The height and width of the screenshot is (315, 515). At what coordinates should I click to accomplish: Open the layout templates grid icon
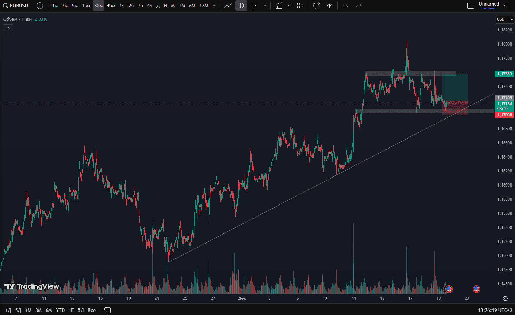300,6
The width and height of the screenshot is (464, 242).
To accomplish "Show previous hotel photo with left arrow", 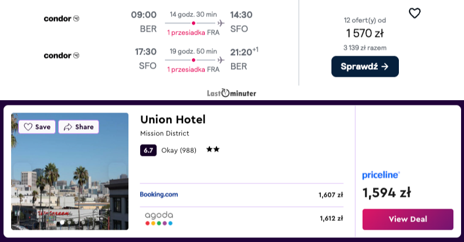I will point(22,171).
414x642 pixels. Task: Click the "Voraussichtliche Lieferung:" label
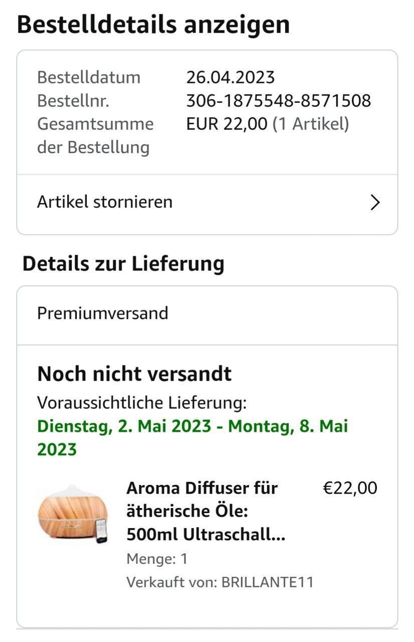[x=142, y=402]
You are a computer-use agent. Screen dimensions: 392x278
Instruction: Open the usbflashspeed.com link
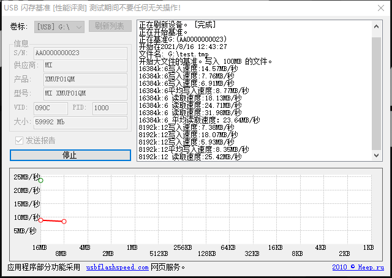coord(117,268)
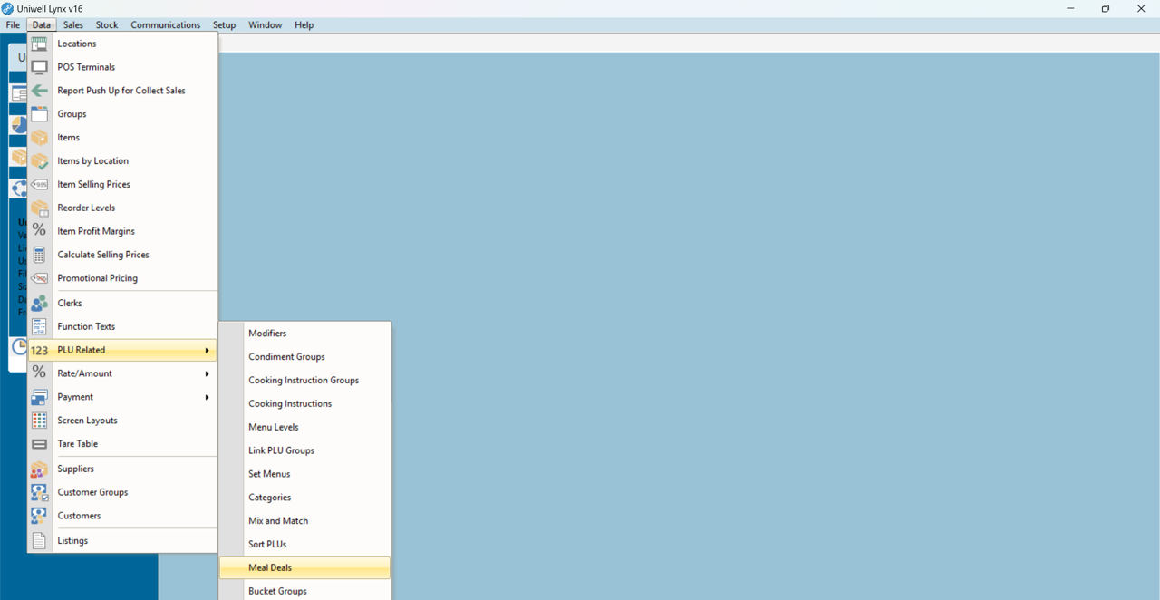The height and width of the screenshot is (600, 1160).
Task: Open Condiment Groups entry
Action: tap(286, 357)
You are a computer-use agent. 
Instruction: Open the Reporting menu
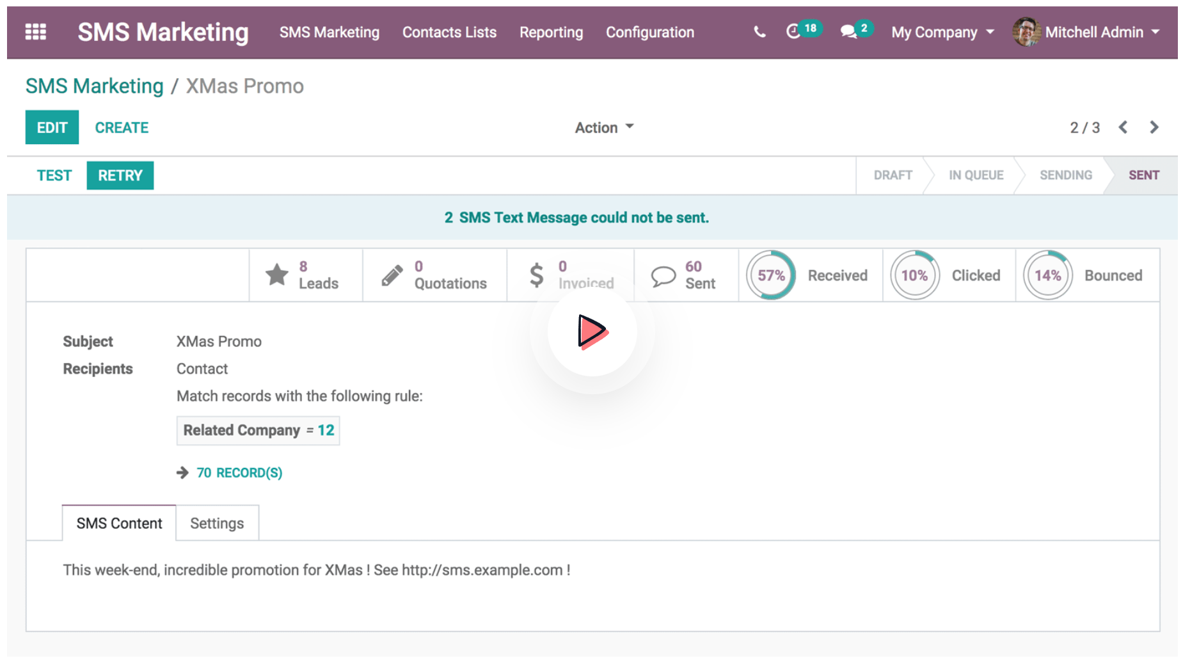551,32
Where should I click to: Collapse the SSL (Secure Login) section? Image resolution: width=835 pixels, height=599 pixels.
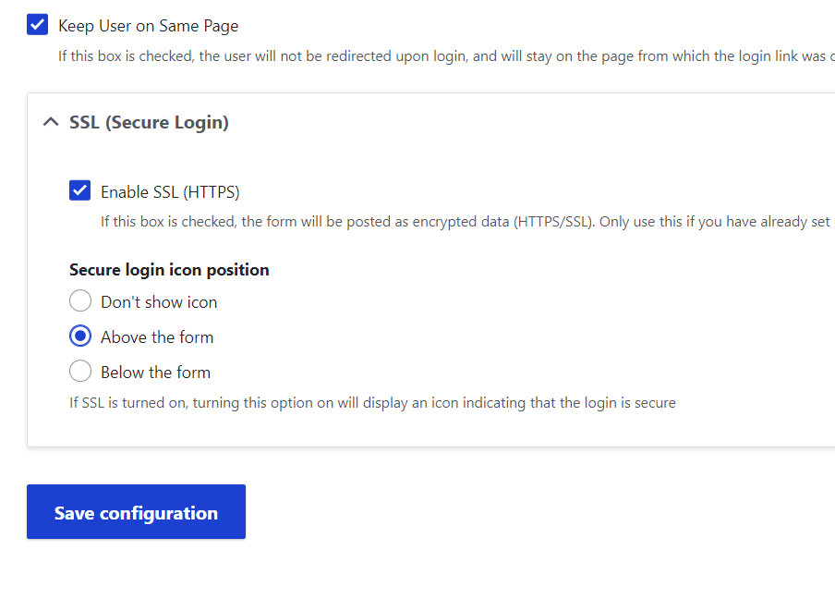pos(51,121)
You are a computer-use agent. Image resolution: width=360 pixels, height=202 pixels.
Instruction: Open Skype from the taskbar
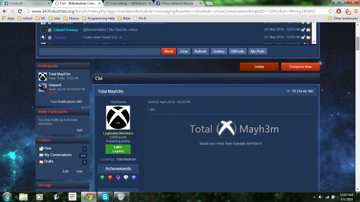click(x=105, y=197)
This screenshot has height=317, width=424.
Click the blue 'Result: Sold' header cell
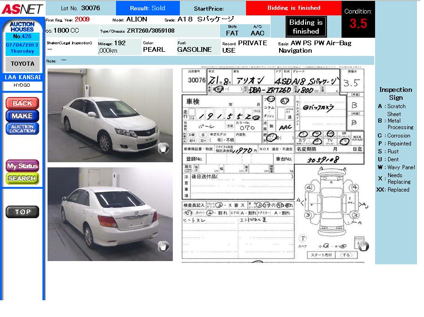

· · · · ·

§ Problem
Locate the word "computer" in the records and collect each line it appears in.

§ Written reply
You are a computer-use agent. Screen dimensions: 392x278
You are a computer-use agent. 
You are a computer-use agent. Image resolution: width=360 pixels, height=202 pixels.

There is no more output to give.